Famous for his deep love of the game, and for his colorful and sometimes outlandish mode of dress, Collins was a writer for The Boston Globe and, beginning in 1968, an analyst for CBS and NBC. He helped popularize an under-the-radar sport for the emerging baby boomer generation.

In 2015, the United States Tennis Association named the sprawling media center at its US Open site in his honor. The inscription on the plaque reads: "Journalist, Commentator, Historian, Mentor, Friend."

"Through his writing, his television work, his constant promotion of the game, no one did more to grow the sport of tennis than Bud Collins," said Vince Doria, who worked closely with Collins for more than 20 years, first as sports editor at The Boston Globe and later as senior vice president for news at ESPN. "The world will always view him in that light. But those who knew him best will remember that no one had a better friend than Bud Collins. And no one had more friends than Bud Collins."

Collins introduced the intricacies of the simple yet complex game, its heroes and the unrelenting rivalries they produced: Jimmy Connors and John McEnroe, Steffi Graf and Monica Seles, Pete Sampras and Andre Agassi, Martina Navratilova and Chris Evert.

"He had a passion for the game and the players that was unmatched," Evert said. "He brought a bright light and an oasis to the often pressure-filled and ego-oriented world of professional tennis. I would relax around his warmth and wit.

"He was family."

Collins' journalistic reach went beyond tennis. He covered boxing as well and was one of the earlier chroniclers of Muhammad Ali.

Collins wore his heart on his sleeve -- and in those signature vibrant, colorful pants and zany bow ties, his uncommon passion for the sport was revealed.

He was also a media trailblazer. Collins was among the first major sportswriters to transition to television, opening a path for Lesley Visser, Peter Gammons and Chris Mortensen among many, many others. He is enshrined in the International Tennis Hall of Fame and winner of the nation's highest sports writing honor, the Red Smith Award.

He was a man, seemingly, from a different time. His classic prose came from the era of Damon Runyon and Grantland Rice. In his television musings, he would sometimes reference a fictitious "Uncle Studley" and a character named "Fingers Fortesque."

His epic -- "The Bud Collins History of Tennis" -- is the history of the sport.

Collins always called himself a "hacker," but he could play the game, too.
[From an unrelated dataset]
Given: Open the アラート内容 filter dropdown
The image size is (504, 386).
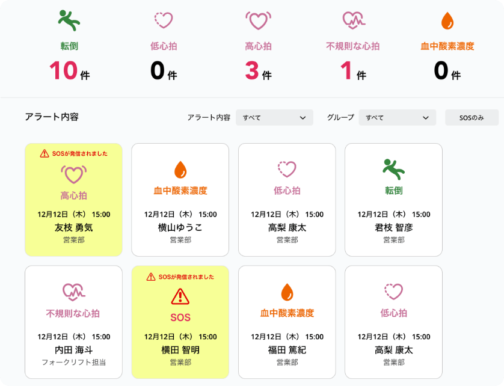Looking at the screenshot, I should tap(274, 118).
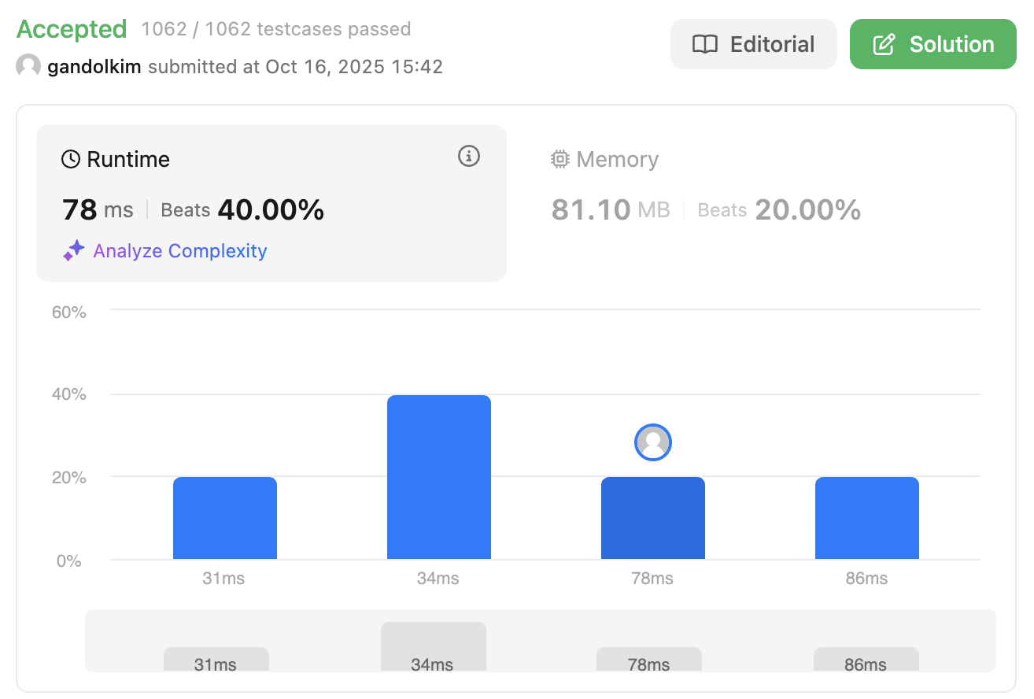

He was a nimble athlete who won the U.S. Indoor mixed doubles championship (with Janet Hopps) in 1961, and was a finalist in the French Senior doubles (with Jack Crawford) in 1975. Collins was the tennis coach for five years at Brandeis University, where one of his players was future social activist Abbie Hoffman.

For years, he hosted a media tournament at the US Open in New York.

Collins is survived by his wife, the photographer Anita Ruthling Klaussen, who in recent years helped keep him connected to the sport he cherished, a handful of definitive books and, of course, generations of tennis fans who took their lead from the colorful character with the crazy pants.